Chrome, Firefox 3.5+, IE9+, Safari 5+, Opera 10.5+

Note

  • :in-viewport selector does support chaining.

Changelog

3.0.3

  • Use jQuery.expr.pseudos when found since jQuery.expr[':'] is deprecated

3.0.2

  • Support new rollup properties and get rid of removed rollups properties (moduleId, moduleName, etc)

3.0.1

  • Fix jQuery no conflict mode issue (#39)

3.0.0

  • Remove the deprecated $(el).do method
  • Remove support for browsers < { IE9, Safari 5, Opera 10.5, Firefox 3.5 }
  • Add support for modules and bundlers. You can now import 'is-in-viewport'/require('is-in-viewport') in your project (yay!)
  • Add properly functioning sourcemaps for easier debugging

2.4.2

  • Remove postInstall script which was breaking builds

2.4.1

  • Undo 2.4.0 as is-in-viewport already exists on bower and isn't owned by me

2.4.0

  • Update bower.json to comply with new validations
  • Rename package on bower to match with that on npm i.e., is-in-viewport

2.3.1

  • Remove unnecessary boolean coercion

2.3.0

  • Re-exposed isInViewport with saner semantics. You can now pass options as JS objects to isInViewport and hence can now do things like:
    var $viewport = $(<viewport selector>);
    
    $viewport
      .find(<selector for elements>)
      .isInViewport({ tolerance: 100, viewport: $viewport }) // <- passing the viewport jQuery object in directly
      .css(color: 'red');
  • Deprecated do in favour of run
  • When available, isInViewport now uses Sizzle.selectors.createPseudo

2.2.5

  • Updated readme to point to new demo. Mostly a bump for npm to pickup the new readme.

2.2.4

  • Pulled #15(fixes horizontal viewport check)

2.2.3

  • Allow use as CommonJS -> #19
  • Fixed gruntfile. It now generates proper filenames during build.

2.2.2

  • Published to npm
  • Updated install instructions to include npm

2.2.1

  • Pulled in a few bugfixes
  • Fixed ie8 bugs

2.2.0

  • Aliased the .do method with .run since do is a reserved word and errors out when used as a property in IE. To be on the safer side, use .run to chain any arbitrary function or an array of functions.

2.1.0

  • Added a .do method that lets the user chain any arbitrary function or an array of functions.

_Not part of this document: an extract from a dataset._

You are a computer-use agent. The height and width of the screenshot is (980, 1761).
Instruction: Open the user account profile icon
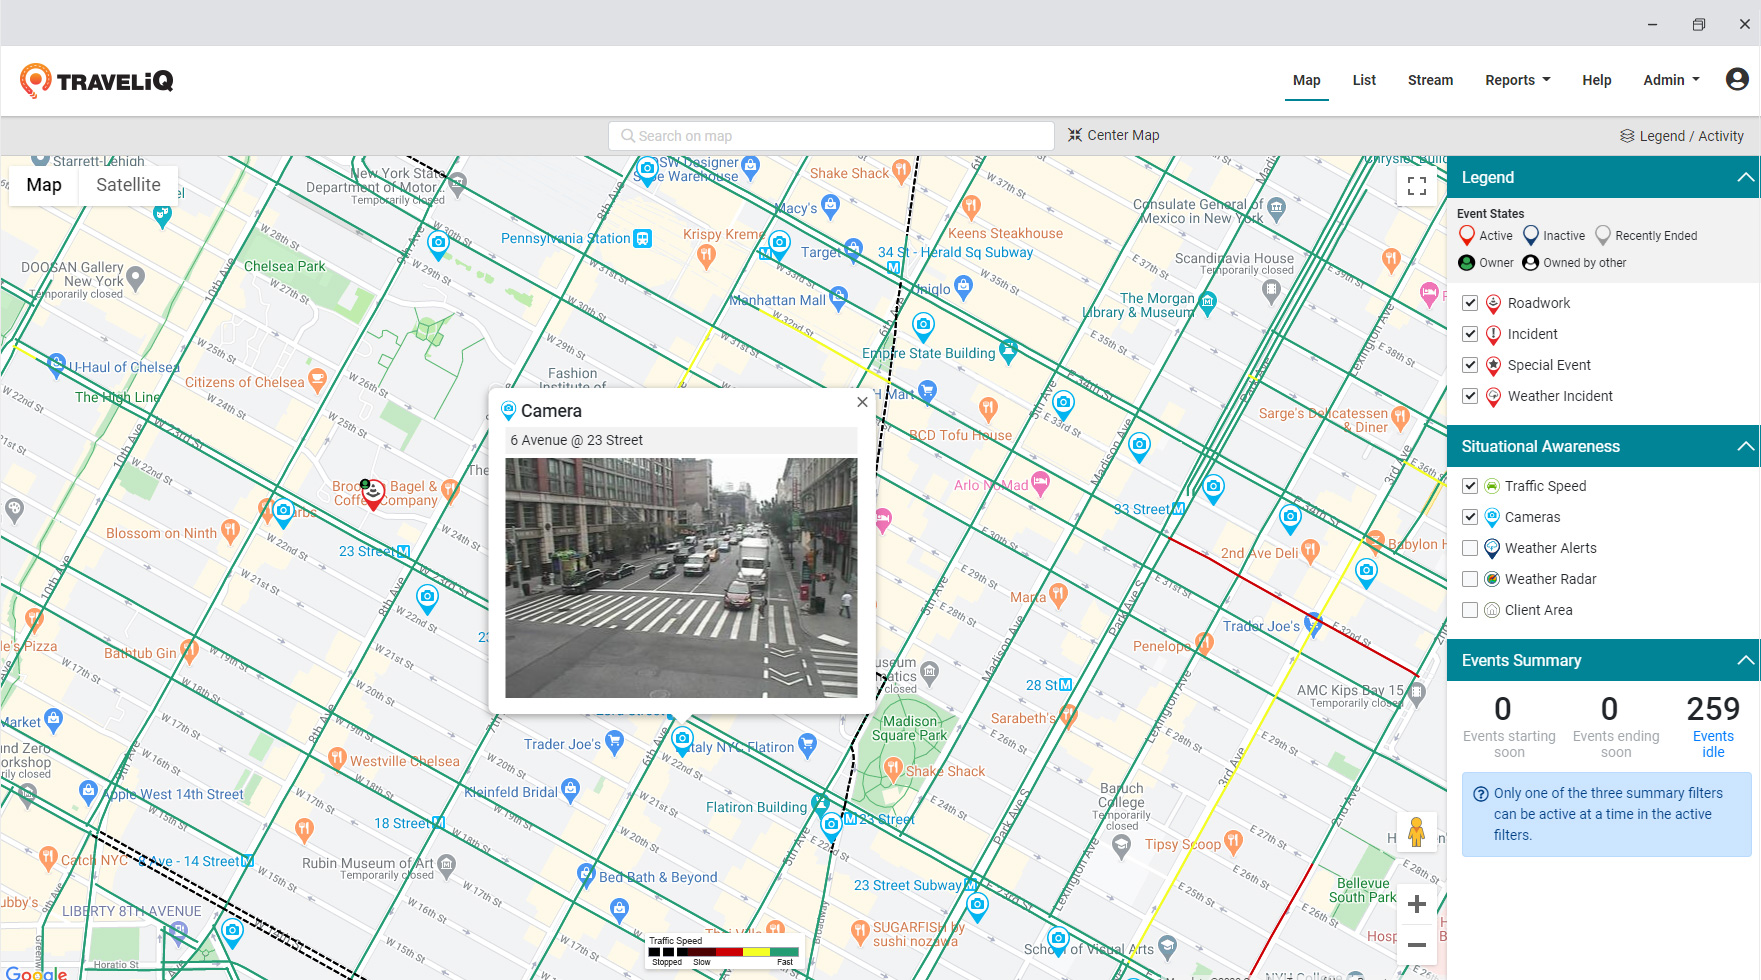[x=1737, y=79]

Example:
//usage 1: pass a function
$( 'div:in-viewport' )
  .do(function(){
    console.log( this ); //will log the current jQuery element object it's being called on
  })
  .css( 'background-color', 'red' );

//usage 2: pass an array of functions
var fnArray = [
                function(){ console.log("Fn 1: %o", this); },
                function(){ console.log("Fn 2: %o", this); }
                //or say another function that maybe adds
                //elements to be tracked when in viewport
              ];
$( 'div:in-viewport' ).do(fnArray);

2.0.0

  • Added support for negative tolerance values that are now relative to the viewport height
  • Added support for custom viewport selector (see Advanced usage)
  • Added support for checking if an element is in viewport both horizontally and vertically. (checks both now)
  • Removed support for the old usage syntax in favour of the :in-viewport selector i.e.,
//removed
$( selector ).isInViewport( {"tolerance" :100, "debug": true} )

//current usage
$( 'selector:in-viewport( 100 )' )
  • Removed the debug option because, lets be honest, no one really used it.
  • Removed the weird code that handled end of page condition in the core. It's the user's prerogative to do what he/she wants when their page is scrolled to end of page.

1.1.1

  • Added bower support.

1.1.0

  • Added support for :in-viewport selector as per joeframbach's suggestion.